Format every line of the items below as a numbered list, omitting any blank lines.

(Rows from a dataset)

>> START

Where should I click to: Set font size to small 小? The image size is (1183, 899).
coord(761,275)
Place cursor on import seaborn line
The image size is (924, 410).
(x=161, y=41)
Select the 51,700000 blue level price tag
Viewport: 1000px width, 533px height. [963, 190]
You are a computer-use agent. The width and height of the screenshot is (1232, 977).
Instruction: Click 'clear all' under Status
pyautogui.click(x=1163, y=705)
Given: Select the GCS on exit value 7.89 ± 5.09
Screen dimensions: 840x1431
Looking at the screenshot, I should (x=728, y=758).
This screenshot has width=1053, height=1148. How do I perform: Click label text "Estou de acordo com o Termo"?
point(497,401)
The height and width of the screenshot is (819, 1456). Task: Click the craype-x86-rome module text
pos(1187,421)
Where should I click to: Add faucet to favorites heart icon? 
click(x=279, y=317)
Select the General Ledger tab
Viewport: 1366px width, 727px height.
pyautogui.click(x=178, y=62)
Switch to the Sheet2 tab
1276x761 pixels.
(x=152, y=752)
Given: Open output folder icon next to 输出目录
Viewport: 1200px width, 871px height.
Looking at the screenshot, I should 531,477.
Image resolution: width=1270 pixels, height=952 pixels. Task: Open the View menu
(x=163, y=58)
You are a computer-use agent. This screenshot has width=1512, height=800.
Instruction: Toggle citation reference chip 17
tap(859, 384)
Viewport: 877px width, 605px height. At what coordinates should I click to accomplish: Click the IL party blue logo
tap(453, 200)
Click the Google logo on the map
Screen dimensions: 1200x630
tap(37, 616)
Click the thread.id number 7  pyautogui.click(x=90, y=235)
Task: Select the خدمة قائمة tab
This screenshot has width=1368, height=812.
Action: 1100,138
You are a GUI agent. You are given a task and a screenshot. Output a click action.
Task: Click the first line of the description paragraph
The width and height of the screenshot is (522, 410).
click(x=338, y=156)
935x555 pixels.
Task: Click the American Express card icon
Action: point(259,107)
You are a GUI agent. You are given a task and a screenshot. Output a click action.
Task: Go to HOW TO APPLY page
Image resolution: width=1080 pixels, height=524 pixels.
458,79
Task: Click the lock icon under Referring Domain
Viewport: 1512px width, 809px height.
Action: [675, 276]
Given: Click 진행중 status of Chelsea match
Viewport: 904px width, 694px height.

>> END

**COMPLETED TASK:**
1. Where should I click to: Set font size to small 小? The image size is (1183, 899).
2. coord(761,275)
3. Place cursor on import seaborn line
4. The image size is (924, 410).
5. (x=161, y=41)
6. Select the 51,700000 blue level price tag
7. Viewport: 1000px width, 533px height. [963, 190]
8. You are a computer-use agent. The width and height of the screenshot is (1232, 977).
9. Instruction: Click 'clear all' under Status
10. pyautogui.click(x=1163, y=705)
11. Given: Select the GCS on exit value 7.89 ± 5.09
12. Screen dimensions: 840x1431
13. Looking at the screenshot, I should (x=728, y=758).
14. This screenshot has width=1053, height=1148. How do I perform: Click label text "Estou de acordo com o Termo"?
15. point(497,401)
16. The height and width of the screenshot is (819, 1456). Task: Click the craype-x86-rome module text
17. pos(1187,421)
18. Where should I click to: Add faucet to favorites heart icon? 
19. click(x=279, y=317)
20. Select the General Ledger tab
21. Viewport: 1366px width, 727px height.
22. pyautogui.click(x=178, y=62)
23. Switch to the Sheet2 tab
24. 1276x761 pixels.
25. (x=152, y=752)
26. Given: Open output folder icon next to 输出目录
27. Viewport: 1200px width, 871px height.
28. Looking at the screenshot, I should 531,477.
29. Image resolution: width=1270 pixels, height=952 pixels. Task: Open the View menu
30. (x=163, y=58)
31. You are a computer-use agent. This screenshot has width=1512, height=800.
32. Instruction: Toggle citation reference chip 17
33. tap(859, 384)
34. Viewport: 877px width, 605px height. At what coordinates should I click to accomplish: Click the IL party blue logo
35. tap(453, 200)
36. Click the Google logo on the map
37. Screen dimensions: 1200x630
38. tap(37, 616)
39. Click the thread.id number 7  pyautogui.click(x=90, y=235)
40. Task: Select the خدمة قائمة tab
41. This screenshot has width=1368, height=812.
42. Action: 1100,138
43. You are a GUI agent. You are given a task and a screenshot. Output a click action.
44. Task: Click the first line of the description paragraph
45. The width and height of the screenshot is (522, 410).
46. click(x=338, y=156)
47. 935x555 pixels.
48. Task: Click the American Express card icon
49. Action: point(259,107)
50. You are a GUI agent. You are given a task and a screenshot. Output a click action.
51. Task: Go to HOW TO APPLY page
52. Image resolution: width=1080 pixels, height=524 pixels.
53. 458,79
54. Task: Click the lock icon under Referring Domain
55. Viewport: 1512px width, 809px height.
56. Action: [675, 276]
57. Given: Click 진행중 status of Chelsea match
58. Viewport: 904px width, 694px height.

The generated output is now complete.